Directions for this task:
Identify each line in the entries below that contains the word "Viewport", matching case exactly, and copy those lines out in full.

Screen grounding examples
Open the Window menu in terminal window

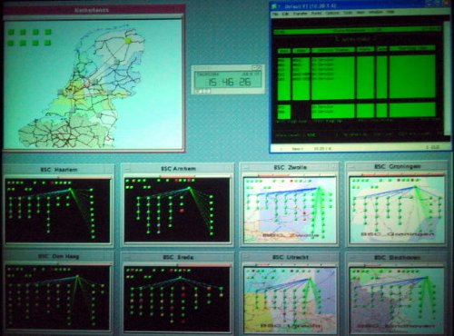376,13
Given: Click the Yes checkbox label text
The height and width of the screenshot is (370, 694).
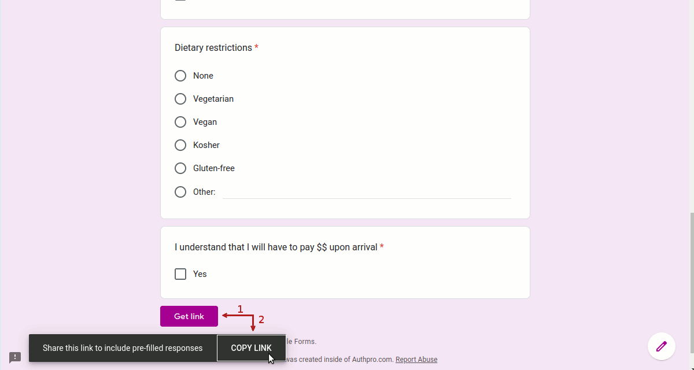Looking at the screenshot, I should tap(200, 274).
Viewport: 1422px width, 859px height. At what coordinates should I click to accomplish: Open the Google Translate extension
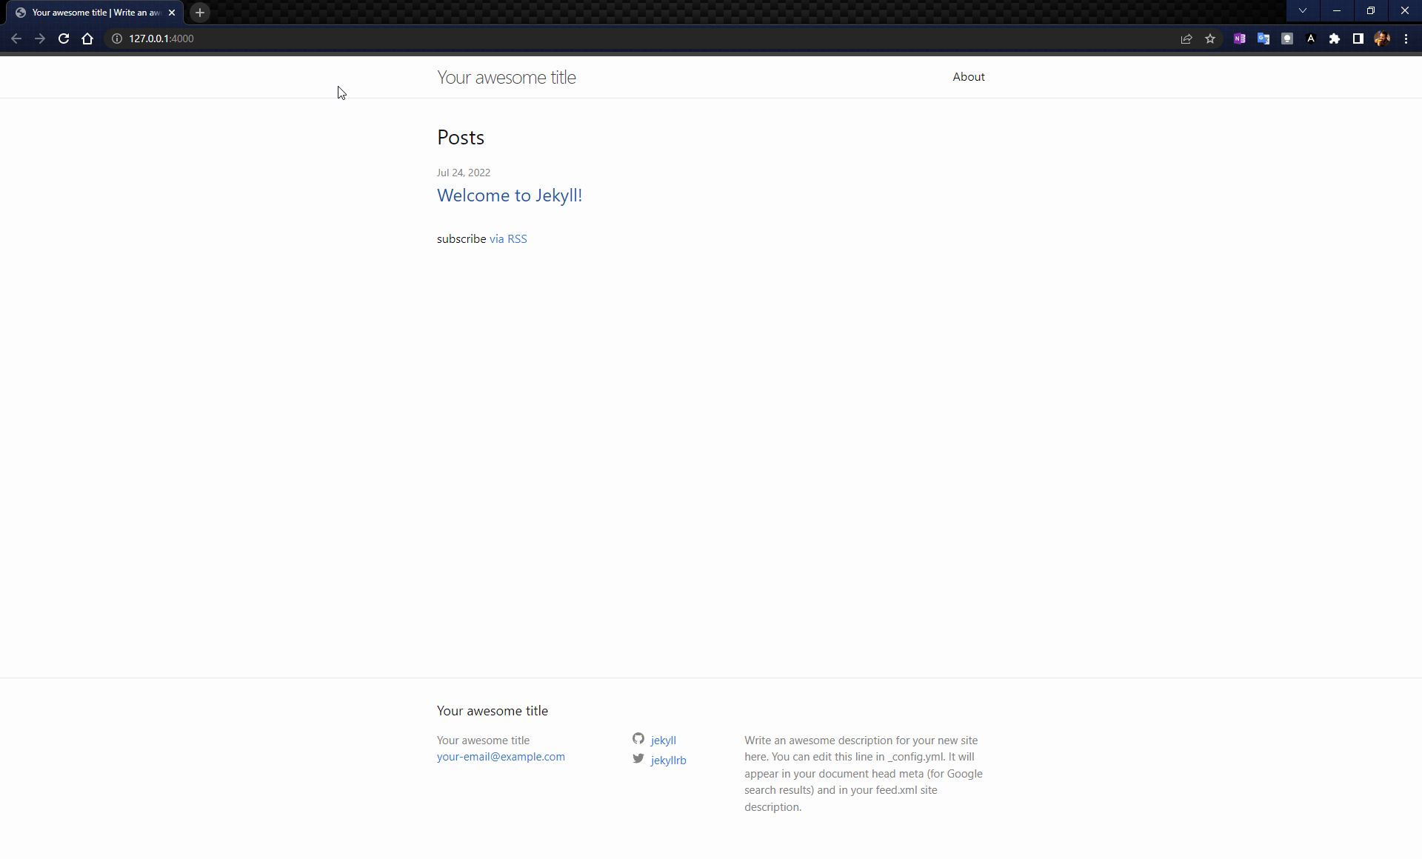1263,39
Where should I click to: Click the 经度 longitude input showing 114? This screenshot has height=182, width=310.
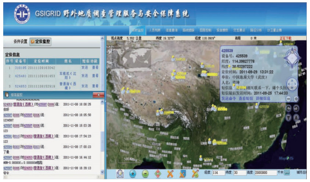(219, 173)
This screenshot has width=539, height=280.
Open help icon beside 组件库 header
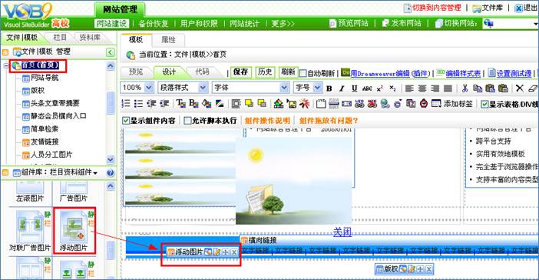click(x=111, y=173)
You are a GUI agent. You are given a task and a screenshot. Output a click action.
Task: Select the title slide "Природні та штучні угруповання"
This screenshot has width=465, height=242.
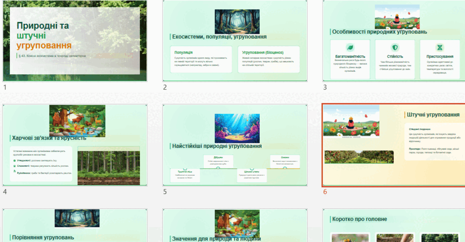tap(75, 41)
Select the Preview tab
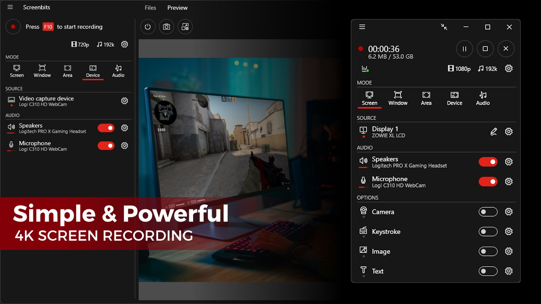541x304 pixels. coord(177,8)
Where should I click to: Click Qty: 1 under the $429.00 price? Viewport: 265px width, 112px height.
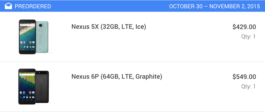(248, 37)
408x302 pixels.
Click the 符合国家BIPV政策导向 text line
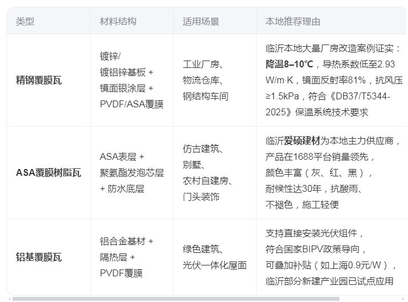(315, 249)
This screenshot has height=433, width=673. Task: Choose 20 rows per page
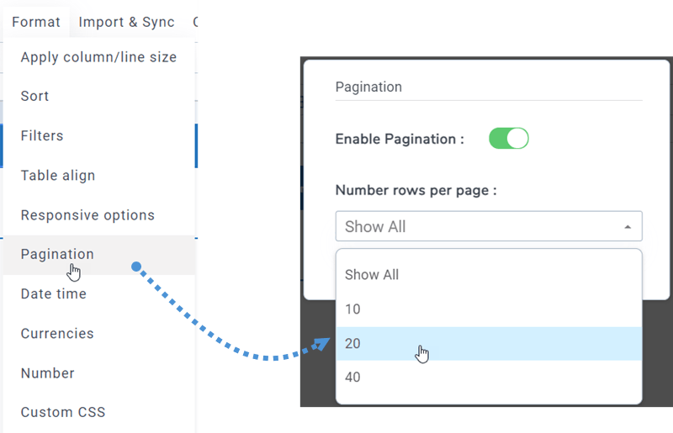tap(353, 343)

Answer in full:
Viewport: 1422px width, 859px height. At what coordinates should I click to accomplish: Open the Google Translate extension
Where should I click to: Click Qty: 1 under the $429.00 price? Viewport: 265px width, 112px height.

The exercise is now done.